◆ Task objective:
From the entries below, pull out each line where "resolution" appears.
--- Given data Enclosed Below ---
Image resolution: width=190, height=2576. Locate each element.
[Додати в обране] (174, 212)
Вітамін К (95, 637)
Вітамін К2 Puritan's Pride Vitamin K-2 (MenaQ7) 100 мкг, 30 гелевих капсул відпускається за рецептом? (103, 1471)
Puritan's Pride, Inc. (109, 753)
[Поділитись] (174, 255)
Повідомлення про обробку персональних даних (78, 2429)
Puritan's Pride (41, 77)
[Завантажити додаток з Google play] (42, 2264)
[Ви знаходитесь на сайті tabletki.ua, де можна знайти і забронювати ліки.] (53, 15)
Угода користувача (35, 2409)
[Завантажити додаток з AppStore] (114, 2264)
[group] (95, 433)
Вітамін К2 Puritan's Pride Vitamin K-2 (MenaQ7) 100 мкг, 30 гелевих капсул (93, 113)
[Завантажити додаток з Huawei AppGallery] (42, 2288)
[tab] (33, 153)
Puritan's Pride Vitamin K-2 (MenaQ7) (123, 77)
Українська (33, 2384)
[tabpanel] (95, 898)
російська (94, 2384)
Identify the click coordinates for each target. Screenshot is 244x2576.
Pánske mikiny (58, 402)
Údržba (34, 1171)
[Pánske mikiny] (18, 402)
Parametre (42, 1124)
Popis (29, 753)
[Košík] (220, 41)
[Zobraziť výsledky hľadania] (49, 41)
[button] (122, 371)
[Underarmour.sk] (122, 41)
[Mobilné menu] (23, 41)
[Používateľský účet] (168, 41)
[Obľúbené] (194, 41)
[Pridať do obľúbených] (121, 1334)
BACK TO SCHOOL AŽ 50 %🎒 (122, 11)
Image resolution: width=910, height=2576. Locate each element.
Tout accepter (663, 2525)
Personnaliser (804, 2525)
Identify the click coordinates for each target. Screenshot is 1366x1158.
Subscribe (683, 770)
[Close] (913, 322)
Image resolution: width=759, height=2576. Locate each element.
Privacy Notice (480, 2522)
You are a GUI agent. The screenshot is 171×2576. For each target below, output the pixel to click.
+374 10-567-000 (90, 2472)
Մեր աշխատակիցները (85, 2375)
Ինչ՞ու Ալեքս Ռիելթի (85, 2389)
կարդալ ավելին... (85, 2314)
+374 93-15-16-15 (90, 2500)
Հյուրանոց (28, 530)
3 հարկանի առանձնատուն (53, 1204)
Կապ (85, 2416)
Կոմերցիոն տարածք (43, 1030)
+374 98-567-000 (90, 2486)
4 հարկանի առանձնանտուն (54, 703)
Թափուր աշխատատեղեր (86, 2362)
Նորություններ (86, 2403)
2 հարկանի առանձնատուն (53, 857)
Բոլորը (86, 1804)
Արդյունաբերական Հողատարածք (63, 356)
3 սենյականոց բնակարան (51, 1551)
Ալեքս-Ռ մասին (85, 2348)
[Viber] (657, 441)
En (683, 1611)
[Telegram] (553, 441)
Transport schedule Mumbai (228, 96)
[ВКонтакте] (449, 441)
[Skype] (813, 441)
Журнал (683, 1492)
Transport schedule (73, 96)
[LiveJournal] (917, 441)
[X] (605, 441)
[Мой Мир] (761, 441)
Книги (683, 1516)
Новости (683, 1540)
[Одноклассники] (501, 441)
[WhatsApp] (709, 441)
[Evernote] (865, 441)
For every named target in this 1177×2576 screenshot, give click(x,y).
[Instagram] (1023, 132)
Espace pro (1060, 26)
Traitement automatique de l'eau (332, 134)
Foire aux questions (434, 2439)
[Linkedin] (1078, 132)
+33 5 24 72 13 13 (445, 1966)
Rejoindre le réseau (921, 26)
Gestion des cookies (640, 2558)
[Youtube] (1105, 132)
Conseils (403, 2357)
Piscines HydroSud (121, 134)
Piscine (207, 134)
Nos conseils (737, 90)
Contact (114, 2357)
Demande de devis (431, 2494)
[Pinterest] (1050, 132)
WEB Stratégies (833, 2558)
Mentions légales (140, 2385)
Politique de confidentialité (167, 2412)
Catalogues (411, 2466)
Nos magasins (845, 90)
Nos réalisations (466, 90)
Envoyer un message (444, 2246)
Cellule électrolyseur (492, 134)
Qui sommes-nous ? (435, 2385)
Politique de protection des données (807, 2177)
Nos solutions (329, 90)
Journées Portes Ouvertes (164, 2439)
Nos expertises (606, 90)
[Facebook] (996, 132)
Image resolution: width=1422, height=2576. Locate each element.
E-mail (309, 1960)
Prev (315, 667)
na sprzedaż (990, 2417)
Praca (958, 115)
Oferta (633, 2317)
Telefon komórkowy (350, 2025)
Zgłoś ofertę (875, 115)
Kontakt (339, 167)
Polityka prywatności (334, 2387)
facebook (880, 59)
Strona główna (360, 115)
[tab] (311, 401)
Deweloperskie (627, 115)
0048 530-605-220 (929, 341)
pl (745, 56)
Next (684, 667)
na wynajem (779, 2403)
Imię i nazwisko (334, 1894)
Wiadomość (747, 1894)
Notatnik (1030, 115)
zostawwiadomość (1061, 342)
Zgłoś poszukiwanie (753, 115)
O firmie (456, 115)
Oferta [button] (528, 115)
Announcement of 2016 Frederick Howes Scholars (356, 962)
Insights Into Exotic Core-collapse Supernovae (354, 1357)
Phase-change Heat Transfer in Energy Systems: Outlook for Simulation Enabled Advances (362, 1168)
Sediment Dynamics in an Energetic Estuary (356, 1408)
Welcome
--- End of Enclosed Given data ---
◆ Exercise output:
Image resolution: width=190, height=2576. Locate each element.
Image resolution: width=910, height=2576. Locate each element.
Image resolution: width=759, height=2576. Locate each element.
Image resolution: width=1422, height=2576. Locate each element.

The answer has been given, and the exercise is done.